Hart's campaign did not respond to a request for more information about legislation related to abortion bans and support for families and women that she sponsored.

Doug Mastriano

The state senator from rural central Pennsylvania has pushed for a ban on abortions beyond six weeks of pregnancy while in office. His campaign did not respond to a request for details about exactly what he supports.

Bill McSwain

The former U.S. Attorney for Eastern Pennsylvania who lives in Chester County said he will be "a pro-life governor," but he says he would support exception to an abortion ban.

"I’ve been very clear that I’m pro-life. I’ll be a pro-life governor," McSwain said in an interview with NBC10. "I will sign legislation to protect the most vulnerable among us: the unborn. I would support a fetal heartbeat bill if Legislature brings that bill to my desk. ... I would make exceptions for rape, incest and to protect the life of the mother."

Bill McSwain, a former U.S. Attorney for Eastern Pennsylvania from Chester County, is running for Pennsylvania governor this year as a Republican. Here is why he says he should be elected.

Dave White

The businessman and former Delaware County councilman hailed the draft ruling by five members of the U.S. Supreme Court that would overturn Roe v. Wade, saying the 50-year-old federal precedent protecting the right to an abortion "has stained our nation."
_____
Tasks and exercises:
1. Answer these questions using the passage on abortion positions.
(a) What part of Pennsylvania is Doug Mastriano a state senator from?
(b) In which county does Bill McSwain live?
(c) According to Dave White, what has Roe v. Wade done to the nation?
2. Reproduce the passage on abortion positions between "Hart's campaign did" and "an abortion ban.", inclusive.

Saved entries
_____
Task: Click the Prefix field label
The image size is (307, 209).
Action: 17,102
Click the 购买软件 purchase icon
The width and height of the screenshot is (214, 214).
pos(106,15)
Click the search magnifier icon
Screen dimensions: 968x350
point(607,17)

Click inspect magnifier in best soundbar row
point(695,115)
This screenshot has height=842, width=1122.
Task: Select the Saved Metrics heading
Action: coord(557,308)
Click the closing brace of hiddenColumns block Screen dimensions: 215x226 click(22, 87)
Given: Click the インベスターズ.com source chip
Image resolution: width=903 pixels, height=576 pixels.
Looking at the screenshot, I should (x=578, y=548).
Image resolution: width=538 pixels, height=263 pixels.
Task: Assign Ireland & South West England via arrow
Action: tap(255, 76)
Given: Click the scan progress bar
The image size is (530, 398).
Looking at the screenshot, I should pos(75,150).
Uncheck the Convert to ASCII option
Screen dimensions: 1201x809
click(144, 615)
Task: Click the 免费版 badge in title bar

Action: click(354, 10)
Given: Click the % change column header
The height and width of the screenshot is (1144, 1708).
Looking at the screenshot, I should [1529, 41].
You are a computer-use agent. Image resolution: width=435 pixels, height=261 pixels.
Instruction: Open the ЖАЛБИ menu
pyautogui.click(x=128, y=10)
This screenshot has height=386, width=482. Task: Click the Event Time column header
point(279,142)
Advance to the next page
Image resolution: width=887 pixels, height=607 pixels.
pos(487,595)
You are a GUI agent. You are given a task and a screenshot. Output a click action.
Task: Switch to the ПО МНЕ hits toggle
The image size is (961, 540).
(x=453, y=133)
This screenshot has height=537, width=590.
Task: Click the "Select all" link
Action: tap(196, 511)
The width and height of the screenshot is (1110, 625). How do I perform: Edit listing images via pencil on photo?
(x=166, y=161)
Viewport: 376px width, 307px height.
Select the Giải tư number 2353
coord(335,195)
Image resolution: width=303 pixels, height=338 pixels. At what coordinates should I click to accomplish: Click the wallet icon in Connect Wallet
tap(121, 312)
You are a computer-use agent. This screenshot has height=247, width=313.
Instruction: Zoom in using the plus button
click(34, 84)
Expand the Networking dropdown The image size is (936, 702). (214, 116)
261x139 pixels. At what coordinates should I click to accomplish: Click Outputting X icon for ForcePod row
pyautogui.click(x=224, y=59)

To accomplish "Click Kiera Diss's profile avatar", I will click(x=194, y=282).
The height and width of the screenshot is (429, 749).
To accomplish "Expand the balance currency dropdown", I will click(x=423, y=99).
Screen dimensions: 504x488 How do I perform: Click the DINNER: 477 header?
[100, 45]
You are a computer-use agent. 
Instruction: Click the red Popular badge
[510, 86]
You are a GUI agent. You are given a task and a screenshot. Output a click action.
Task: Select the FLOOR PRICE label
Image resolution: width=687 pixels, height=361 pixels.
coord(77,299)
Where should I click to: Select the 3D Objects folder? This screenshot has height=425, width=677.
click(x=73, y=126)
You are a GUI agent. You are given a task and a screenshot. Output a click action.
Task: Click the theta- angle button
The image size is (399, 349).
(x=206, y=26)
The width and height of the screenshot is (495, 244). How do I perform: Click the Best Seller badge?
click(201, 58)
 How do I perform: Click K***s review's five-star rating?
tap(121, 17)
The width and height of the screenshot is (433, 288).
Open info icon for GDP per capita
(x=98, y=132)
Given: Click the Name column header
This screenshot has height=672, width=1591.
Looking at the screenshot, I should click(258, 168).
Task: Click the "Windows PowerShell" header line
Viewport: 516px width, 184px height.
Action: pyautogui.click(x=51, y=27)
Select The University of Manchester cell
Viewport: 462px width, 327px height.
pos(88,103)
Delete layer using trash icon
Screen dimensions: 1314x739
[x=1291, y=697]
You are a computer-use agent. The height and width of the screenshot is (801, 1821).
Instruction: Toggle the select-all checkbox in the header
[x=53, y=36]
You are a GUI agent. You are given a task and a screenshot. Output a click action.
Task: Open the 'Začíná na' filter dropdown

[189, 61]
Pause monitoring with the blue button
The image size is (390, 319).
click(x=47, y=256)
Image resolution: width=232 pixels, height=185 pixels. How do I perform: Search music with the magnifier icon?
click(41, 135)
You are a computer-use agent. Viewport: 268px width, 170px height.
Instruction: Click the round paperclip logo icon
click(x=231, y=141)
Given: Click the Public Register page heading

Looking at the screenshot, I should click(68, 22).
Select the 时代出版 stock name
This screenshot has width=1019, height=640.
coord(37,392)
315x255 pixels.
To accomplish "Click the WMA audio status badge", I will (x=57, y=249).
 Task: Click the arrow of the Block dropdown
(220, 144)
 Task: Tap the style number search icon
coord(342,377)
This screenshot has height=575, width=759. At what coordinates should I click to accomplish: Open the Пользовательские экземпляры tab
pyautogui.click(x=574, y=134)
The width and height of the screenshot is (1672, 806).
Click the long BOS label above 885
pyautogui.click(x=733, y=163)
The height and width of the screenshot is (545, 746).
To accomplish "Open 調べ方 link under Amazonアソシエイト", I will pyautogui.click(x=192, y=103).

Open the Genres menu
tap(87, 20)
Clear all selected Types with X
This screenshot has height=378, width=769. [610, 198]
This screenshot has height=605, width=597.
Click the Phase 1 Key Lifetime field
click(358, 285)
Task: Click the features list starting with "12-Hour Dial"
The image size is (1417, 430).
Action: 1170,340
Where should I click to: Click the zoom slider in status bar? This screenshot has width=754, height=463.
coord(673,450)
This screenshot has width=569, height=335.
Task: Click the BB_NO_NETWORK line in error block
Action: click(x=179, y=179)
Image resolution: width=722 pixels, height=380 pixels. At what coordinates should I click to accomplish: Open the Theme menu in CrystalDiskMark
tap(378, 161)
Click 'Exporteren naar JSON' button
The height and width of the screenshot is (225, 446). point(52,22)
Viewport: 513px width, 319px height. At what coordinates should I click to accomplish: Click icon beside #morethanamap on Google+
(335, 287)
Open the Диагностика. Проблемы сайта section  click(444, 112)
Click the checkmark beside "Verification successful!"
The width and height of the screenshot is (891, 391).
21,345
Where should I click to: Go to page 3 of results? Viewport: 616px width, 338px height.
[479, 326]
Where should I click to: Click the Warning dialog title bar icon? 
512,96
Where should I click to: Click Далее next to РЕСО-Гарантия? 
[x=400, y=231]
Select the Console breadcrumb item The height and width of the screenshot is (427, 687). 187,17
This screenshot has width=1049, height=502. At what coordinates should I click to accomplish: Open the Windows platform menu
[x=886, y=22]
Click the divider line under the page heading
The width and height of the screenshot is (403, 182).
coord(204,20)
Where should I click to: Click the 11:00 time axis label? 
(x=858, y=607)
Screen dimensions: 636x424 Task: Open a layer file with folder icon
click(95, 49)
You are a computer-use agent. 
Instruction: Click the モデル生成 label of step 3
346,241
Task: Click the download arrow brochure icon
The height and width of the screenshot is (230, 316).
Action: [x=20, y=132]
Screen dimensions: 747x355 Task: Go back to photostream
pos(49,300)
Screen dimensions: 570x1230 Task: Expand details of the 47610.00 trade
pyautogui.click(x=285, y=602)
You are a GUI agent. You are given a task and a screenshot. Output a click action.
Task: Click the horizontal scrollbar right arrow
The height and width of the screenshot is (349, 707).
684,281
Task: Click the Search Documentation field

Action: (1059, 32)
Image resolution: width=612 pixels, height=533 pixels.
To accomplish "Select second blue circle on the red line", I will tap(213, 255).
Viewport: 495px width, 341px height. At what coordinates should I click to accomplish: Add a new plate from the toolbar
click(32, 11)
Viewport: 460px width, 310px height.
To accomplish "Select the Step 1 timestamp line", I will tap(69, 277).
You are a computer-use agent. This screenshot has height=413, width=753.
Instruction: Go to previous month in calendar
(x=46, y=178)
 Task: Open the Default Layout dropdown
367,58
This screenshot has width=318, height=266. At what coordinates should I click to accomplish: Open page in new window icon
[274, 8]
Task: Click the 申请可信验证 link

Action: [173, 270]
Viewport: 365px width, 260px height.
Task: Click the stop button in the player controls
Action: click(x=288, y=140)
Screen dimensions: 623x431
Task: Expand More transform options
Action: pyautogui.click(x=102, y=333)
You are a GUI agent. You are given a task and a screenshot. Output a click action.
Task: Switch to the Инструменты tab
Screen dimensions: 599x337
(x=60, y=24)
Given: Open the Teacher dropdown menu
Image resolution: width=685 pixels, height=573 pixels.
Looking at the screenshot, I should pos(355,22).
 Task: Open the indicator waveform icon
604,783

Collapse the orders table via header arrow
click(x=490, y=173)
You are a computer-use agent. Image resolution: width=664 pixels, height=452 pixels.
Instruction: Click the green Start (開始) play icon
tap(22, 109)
_____
Replies:
1.
(a) Rural central Pennsylvania
(b) Chester County
(c) It "has stained our nation."

2.
Hart's campaign did not respond to a request for more information about legislation related to abortion bans and support for families and women that she sponsored.

Doug Mastriano

The state senator from rural central Pennsylvania has pushed for a ban on abortions beyond six weeks of pregnancy while in office. His campaign did not respond to a request for details about exactly what he supports.

Bill McSwain

The former U.S. Attorney for Eastern Pennsylvania who lives in Chester County said he will be "a pro-life governor," but he says he would support exception to an abortion ban.